Small interfering RNA-producing loci in the ancient parasitic eukaryote Trypanosoma brucei
© Tschudi et al.; licensee BioMed Central Ltd. 2012
Received: 25 March 2012
Accepted: 24 August 2012
Published: 27 August 2012
Skip to main content
© Tschudi et al.; licensee BioMed Central Ltd. 2012
Received: 25 March 2012
Accepted: 24 August 2012
Published: 27 August 2012
At the core of the RNA interference (RNAi) pathway in Trypanosoma brucei is a single Argonaute protein, TbAGO1, with an established role in controlling retroposon and repeat transcripts. Recent evidence from higher eukaryotes suggests that a variety of genomic sequences with the potential to produce double-stranded RNA are sources for small interfering RNAs (siRNAs).

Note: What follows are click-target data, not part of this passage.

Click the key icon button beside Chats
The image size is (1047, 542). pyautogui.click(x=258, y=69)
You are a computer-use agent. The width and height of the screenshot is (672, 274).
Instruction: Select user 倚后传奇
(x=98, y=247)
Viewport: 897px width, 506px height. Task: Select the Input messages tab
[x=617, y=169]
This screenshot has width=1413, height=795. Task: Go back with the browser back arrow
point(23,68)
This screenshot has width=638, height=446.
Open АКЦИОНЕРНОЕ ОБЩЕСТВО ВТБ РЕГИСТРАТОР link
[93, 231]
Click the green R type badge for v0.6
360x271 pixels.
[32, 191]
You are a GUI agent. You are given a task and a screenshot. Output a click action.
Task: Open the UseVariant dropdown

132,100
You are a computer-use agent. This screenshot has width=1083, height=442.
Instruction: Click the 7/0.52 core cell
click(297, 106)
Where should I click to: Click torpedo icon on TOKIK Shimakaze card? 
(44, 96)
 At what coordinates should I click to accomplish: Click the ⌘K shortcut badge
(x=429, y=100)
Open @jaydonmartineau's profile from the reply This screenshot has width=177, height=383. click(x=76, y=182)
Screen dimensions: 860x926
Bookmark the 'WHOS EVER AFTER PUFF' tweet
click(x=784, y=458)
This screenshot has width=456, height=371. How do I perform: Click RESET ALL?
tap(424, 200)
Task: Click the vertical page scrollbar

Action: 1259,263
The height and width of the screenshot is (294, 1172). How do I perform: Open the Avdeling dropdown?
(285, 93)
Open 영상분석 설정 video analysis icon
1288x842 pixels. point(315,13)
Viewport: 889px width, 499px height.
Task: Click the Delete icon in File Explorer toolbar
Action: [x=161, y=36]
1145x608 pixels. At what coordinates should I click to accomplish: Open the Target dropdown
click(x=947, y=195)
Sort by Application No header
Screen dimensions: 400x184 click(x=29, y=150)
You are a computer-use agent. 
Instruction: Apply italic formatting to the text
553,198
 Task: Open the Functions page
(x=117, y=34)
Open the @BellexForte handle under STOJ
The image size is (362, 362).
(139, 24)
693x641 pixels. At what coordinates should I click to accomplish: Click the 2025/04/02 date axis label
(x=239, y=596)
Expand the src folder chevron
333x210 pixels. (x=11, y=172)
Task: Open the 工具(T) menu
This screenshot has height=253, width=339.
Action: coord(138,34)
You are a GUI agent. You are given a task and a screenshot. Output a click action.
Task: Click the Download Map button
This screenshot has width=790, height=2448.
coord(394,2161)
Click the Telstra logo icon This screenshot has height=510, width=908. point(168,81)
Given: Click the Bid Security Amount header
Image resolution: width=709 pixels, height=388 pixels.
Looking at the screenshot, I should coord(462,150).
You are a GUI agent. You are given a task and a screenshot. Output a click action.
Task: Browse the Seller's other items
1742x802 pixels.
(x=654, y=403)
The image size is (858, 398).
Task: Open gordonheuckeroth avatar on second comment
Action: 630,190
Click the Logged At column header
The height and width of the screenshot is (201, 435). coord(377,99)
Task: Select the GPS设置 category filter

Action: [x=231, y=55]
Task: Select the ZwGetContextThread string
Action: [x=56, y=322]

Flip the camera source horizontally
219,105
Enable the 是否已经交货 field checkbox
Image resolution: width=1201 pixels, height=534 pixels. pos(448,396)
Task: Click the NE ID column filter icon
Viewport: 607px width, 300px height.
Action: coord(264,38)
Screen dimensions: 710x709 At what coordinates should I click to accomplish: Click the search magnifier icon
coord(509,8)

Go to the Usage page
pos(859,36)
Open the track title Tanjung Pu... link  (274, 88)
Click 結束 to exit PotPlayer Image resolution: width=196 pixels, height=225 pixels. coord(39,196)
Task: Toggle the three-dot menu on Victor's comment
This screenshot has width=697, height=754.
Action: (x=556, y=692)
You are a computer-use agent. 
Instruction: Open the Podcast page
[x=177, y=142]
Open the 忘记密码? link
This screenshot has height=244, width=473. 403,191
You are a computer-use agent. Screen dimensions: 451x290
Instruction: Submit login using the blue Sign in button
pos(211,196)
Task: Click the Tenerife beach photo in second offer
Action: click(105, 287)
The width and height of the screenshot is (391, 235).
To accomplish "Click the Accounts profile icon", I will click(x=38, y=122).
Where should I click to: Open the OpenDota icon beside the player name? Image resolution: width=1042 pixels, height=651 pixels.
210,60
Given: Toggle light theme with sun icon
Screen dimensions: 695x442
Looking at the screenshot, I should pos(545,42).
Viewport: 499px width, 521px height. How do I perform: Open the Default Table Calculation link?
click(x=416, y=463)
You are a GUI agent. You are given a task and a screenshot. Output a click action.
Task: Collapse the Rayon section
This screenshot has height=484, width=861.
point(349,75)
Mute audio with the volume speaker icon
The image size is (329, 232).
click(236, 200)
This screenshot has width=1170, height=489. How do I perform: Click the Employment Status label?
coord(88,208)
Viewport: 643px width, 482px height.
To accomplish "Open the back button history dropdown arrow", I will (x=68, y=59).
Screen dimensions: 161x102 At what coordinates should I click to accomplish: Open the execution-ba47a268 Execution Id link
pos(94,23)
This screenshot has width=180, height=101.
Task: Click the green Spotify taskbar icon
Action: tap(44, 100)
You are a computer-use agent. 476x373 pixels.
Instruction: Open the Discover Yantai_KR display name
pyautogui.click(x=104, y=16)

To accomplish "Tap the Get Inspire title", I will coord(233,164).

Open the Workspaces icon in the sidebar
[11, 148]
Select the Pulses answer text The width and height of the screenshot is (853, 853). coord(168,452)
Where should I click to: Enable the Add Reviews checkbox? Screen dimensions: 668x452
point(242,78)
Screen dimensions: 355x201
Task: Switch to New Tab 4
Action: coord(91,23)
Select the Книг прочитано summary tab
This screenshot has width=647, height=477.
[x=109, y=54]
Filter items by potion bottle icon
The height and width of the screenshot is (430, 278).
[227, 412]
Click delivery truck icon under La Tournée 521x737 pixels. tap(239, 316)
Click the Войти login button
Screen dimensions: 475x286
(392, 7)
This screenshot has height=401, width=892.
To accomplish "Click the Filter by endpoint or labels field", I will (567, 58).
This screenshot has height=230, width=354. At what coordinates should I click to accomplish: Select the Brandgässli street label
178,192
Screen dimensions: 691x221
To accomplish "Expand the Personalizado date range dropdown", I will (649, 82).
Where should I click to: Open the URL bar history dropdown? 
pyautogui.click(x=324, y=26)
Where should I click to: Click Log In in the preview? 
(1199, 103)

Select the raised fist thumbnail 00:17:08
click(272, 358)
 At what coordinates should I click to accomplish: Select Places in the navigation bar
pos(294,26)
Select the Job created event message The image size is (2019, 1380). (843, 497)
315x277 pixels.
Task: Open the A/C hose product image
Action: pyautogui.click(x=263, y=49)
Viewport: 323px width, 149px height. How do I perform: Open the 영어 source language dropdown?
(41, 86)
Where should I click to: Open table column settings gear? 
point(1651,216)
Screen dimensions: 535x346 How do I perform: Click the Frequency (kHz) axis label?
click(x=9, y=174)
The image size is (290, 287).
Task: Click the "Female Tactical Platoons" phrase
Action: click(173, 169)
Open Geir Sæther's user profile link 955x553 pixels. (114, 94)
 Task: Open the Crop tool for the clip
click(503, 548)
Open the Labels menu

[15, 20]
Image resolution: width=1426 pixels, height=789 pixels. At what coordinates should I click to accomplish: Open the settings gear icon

To test whether such endogenous siRNAs are present in T. brucei and to probe the individual role of the two Dicer-like enzymes, we affinity purified TbAGO1 from wild-type procyclic trypanosomes, as well as from cells deficient in the cytoplasmic (TbDCL1) or nuclear (TbDCL2) Dicer, and subjected the bound RNAs to Illumina high-throughput sequencing. In wild-type cells the majority of reads originated from two classes of retroposons. We also considerably expanded the repertoire of trypanosome siRNAs to encompass a family of 147-bp satellite-like repeats, many of the regions where RNA polymerase II transcription converges, large inverted repeats and two pseudogenes. Production of these newly described siRNAs is strictly dependent on the nuclear DCL2. Notably, our data indicate that putative centromeric regions, excluding the CIR147 repeats, are not a significant source for endogenous siRNAs.
Our data suggest that endogenous RNAi targets may be as evolutionarily old as the mechanism itself.
The “natural” or endogenous RNA interference (RNAi) pathway functions as a genome immune defense mechanism to maintain genome integrity, prevents viral infection and limits the potential deleterious consequences of transposon/retroposon mobilization [1–3]. Whereas deep sequencing of endogenous small interfering RNAs (siRNAs) has confirmed that the large majority of siRNAs in several model organisms, including insects , plants  and mammals [6, 7], are indeed derived from retroposons and transposons, these studies also uncovered new classes of small RNAs originating among others from regions of the genome, where convergent transcription occurs or from loci predicted to generate double-stranded RNA (dsRNA) by a fold back mechanism, i.e. inverted repeats. In addition, tRNA- and snoRNA-derived RNA fragments have recently been added to the catalogue of small RNAs implicated in RNAi-related gene silencing pathways [8–12].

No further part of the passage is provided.